Arizona and Colorado, with better universities, spend one-third and one
half, respectively, of what New Mexico spends per FTE!
(1)
Washington Monthly Rankings:
https://washingtonmonthly.com/2018college-guide?ranking=2018-rankings-national-universities.
(2) https://nsf.gov/statistics/state-indicators/indicator/state-support-for-higher-education-per-fte-student
As Secretary
of Higher Education during Governor Martinez' first term I worked with college
presidents to create a new funding formula that would reward graduating more
students, more STEM degrees, and more low-income students. We were grossly overproducing criminal
justice majors, social workers, and teachers while grossly under-producing
graduates in STEM-related fields. Hispanics
and Natives were lagging. They comprise
60% of our population so we can't afford not
to do a better job if we want a trained workforce. The legislature, however, responding to
vested interests, funded the formula only at 3%. The rest of the higher education budget was
simply doled out proportionately to each institution's appropriation the year
before. Five years later, in 2018 formula
funding was up to 4%--not nearly enough to change the behavior of managers, a
fact consistent with falling rankings. And
with independent boards governing each institution, no system exists to promote statewide goals. All too often regents with arbitrary agendas
bicker endlessly on minor issues, seldom challenging top management priorities. A statewide board, setting statewide goals,
would help. Politically difficult? Yes, pero
si se puede.
In 1960 New
Mexico ranked 17th among states in the proportion of residents with a high
school degree.
By 2015 it had dropped to
44.
In 1990 New Mexico ranked 22 in the
proportion of residents with at least a Bachelor's degree.

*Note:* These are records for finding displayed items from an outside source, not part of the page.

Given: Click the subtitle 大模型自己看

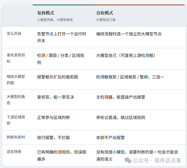Looking at the screenshot, I should click(x=106, y=20).
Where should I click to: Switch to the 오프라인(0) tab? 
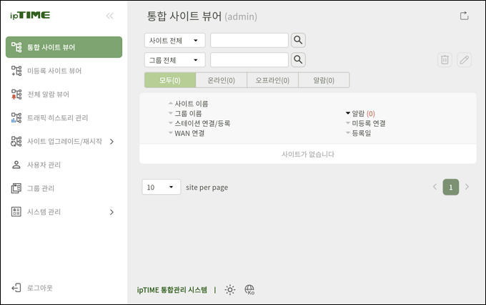tap(272, 80)
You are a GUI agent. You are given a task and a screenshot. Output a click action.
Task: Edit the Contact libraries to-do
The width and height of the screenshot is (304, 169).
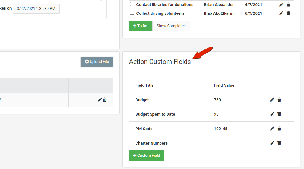tap(281, 5)
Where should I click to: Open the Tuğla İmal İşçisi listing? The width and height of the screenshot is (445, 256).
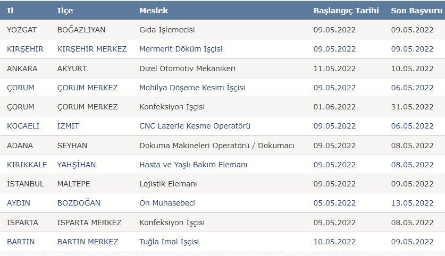tap(169, 242)
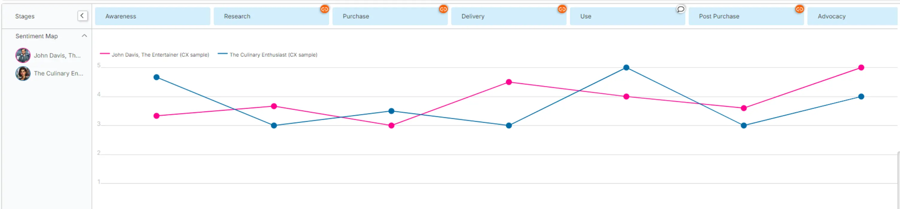
Task: Click The Culinary Enthusiast's avatar thumbnail
Action: (x=22, y=73)
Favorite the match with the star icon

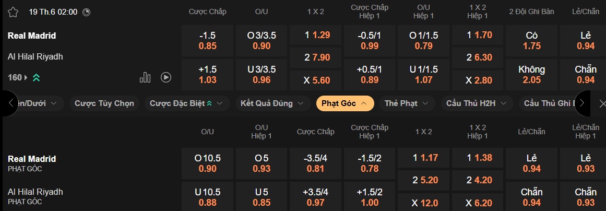pos(13,12)
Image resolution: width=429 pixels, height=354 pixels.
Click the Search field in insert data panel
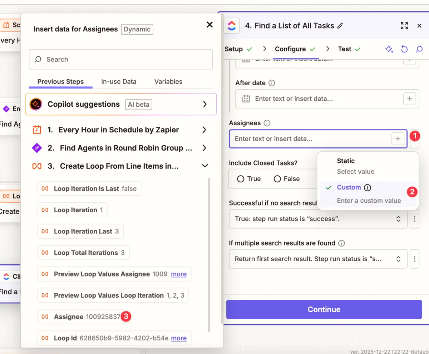pos(121,59)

In 2010 it ranked 37, and in 2015 it ranked
42.
UNM was once competitive in research
with Arizona State, Utah, Texas A&M, and Colorado State:
no more, and UTEP is catching up fast.
While there are pockets of excellence here
and there, the overall story is one of decline.
Some students are already voting with their feet.
(1) High School: for
1990-2000-2010 see http://proximityone.com/edattain.htm;
for 2015 see NCHEMS, http://www.higheredinfo.org/dbrowser/?level=nation&mode=graph&state=0&submeasure=237.
(2) Bacchelor's Degree or Above: for 1990-2000-2010 see :
http//proximityone.com/edattain.htm
Over 60% of
our state tax dollars go to education. Citizens,
media, and legislators need urgently to place comprehensive education reform high
on the agenda for incoming Governor Lujan Grisham. Given the power of vested interests, improving
education will require strong advocates, not just reassuring sound bites.